Вот как развернуто представил себе Поленов содержание картины, которую отец упорно именует «Выпуском девиц из пансиона». Поленов — отец и прав, и не прав. Прав потому, что Поленову — сыну не удалось вместить в свою картину достаточно содержания и психологии. И капеллан с другом барона едва видны на ступеньках, и кто же знает: имеет ли право барон делиться «излишком» с кем-то — для этого нужно быть юристом… И психологически выражения лиц девушек становятся ясны лишь после пояснения автора. Только барон изображен поистине выразительно.
И все же картина принята в Салон. Все же она куплена Третьяковым. Все же она хороша, ибо справедливо сказал Чистяков: «Живописец Василий Дмитриевич — колорист».
Название картины осталось: «Право господина». И не «Право первой ночи», и не «Выпуск девиц из пансиона», а «Право господина». И не очень неприлично, и соответствует замыслу автора.
В июне Поленов жил некоторое время в Виши, где, как и в прошлом году, лечился Чижов, писал его портрет. Чижов хотел, чтобы портрет его написали и Поленов, и Репин.
Действительно ли хотелось Федору Васильевичу увековечить свой образ или это была своеобразная форма материального вспомоществования — неизвестно.

**Вопросы и задания:**
1) Ответьте на вопросы по отрывку о Поленове:
(a) Какое название в итоге осталось у картины?
(b) Кто купил картину?
(c) В каком городе Поленов жил в июне и писал портрет Чижова?
2) Допишите продолжение отрывка о Поленове, начав сразу после его последнего предложения.

**Собранный материал:**
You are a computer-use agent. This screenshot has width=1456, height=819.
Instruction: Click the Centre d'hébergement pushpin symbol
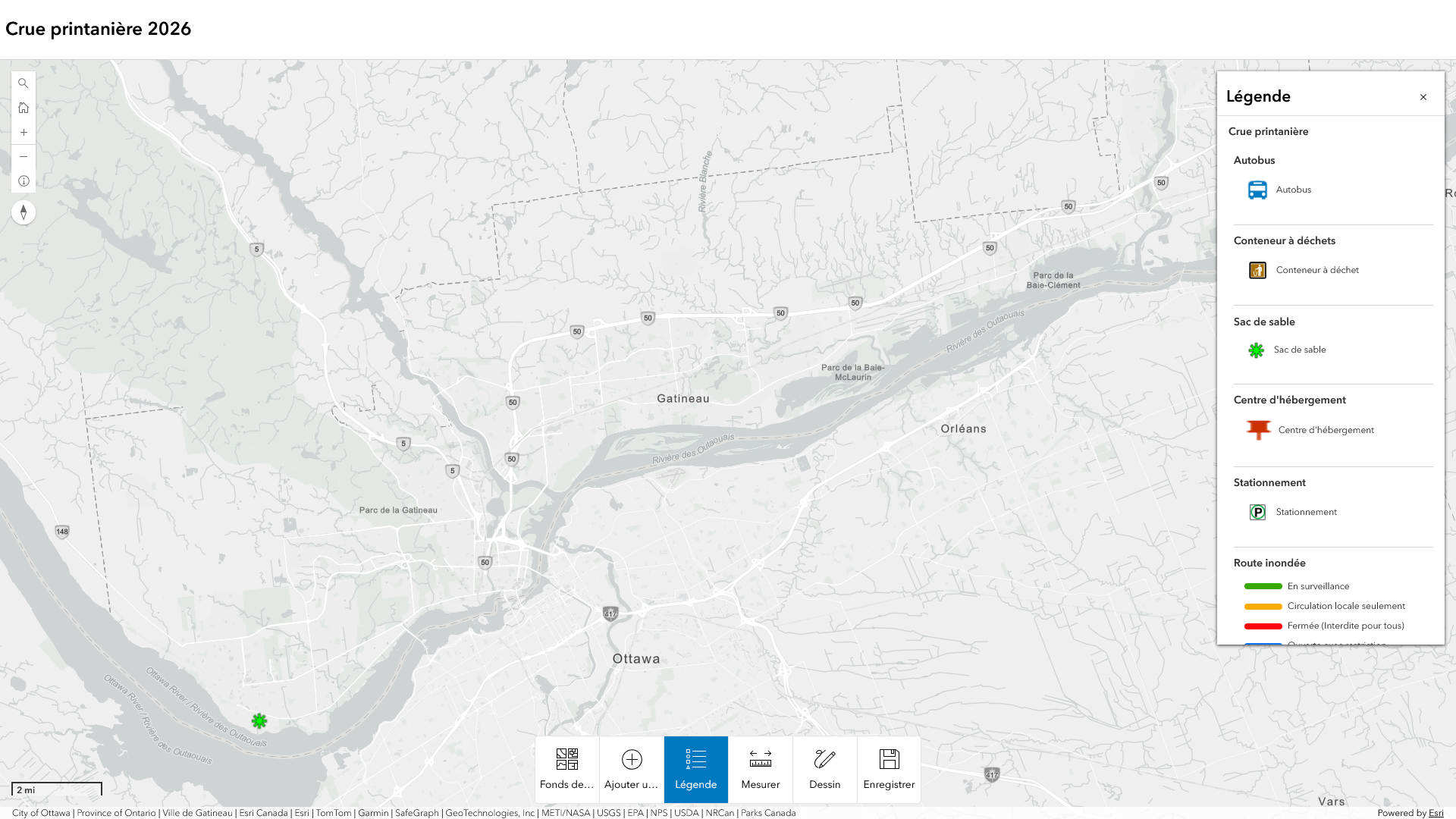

**Ответы:**
1)
(a) «Право господина».
(b) Третьяков.
(c) В Виши.

2)
Репин так и не собрался при жизни Чижова написать его портрет, хотя относился к Федору Васильевичу с почтением. А Поленов с радостью поехал в Виши. Приятно было общаться с этим умным, искренне его любившим стариком, приятно было писать его портрет. И портрет вышел недурен. Поленов считал, что это едва ли не лучшая его работа. Того же мнения был и сам Чижов. Приехав в Россию, он рассказывал, что Вася Поленов написал замечательный портрет его, о чем Поленову немедленно сообщил с нетерпением ждущий его в России Мамонтов. «Очень любопытно будет взглянуть, — писал Савва Иванович. — Чижов доволен, а на этого ворчуна угодить нелегко». Репин тоже заявил совершенно определенно, что портрет Чижова — лучшая вещь, написанная Поленовым до сей поры.
Но, пожалуй, величайшим торжеством была похвала Тургенева. Придя как-то в мастерскую Поленова — сейчас уже эти посещения стали регулярными, — Тургенев сразу же обратил внимание на портрет:
— Да это Федор Васильевич. Очень похож! Только я его знал темным.
— То есть как «темным»? — не понял Поленов.
— Не седым еще. Тридцать пять лет назад. Как он побелел, однако… Да и я тоже…
Тургенев вспомнил молодость, старину. Уходя, похвалил еще раз Поленова за то, что не ленится, работает, идет вперед.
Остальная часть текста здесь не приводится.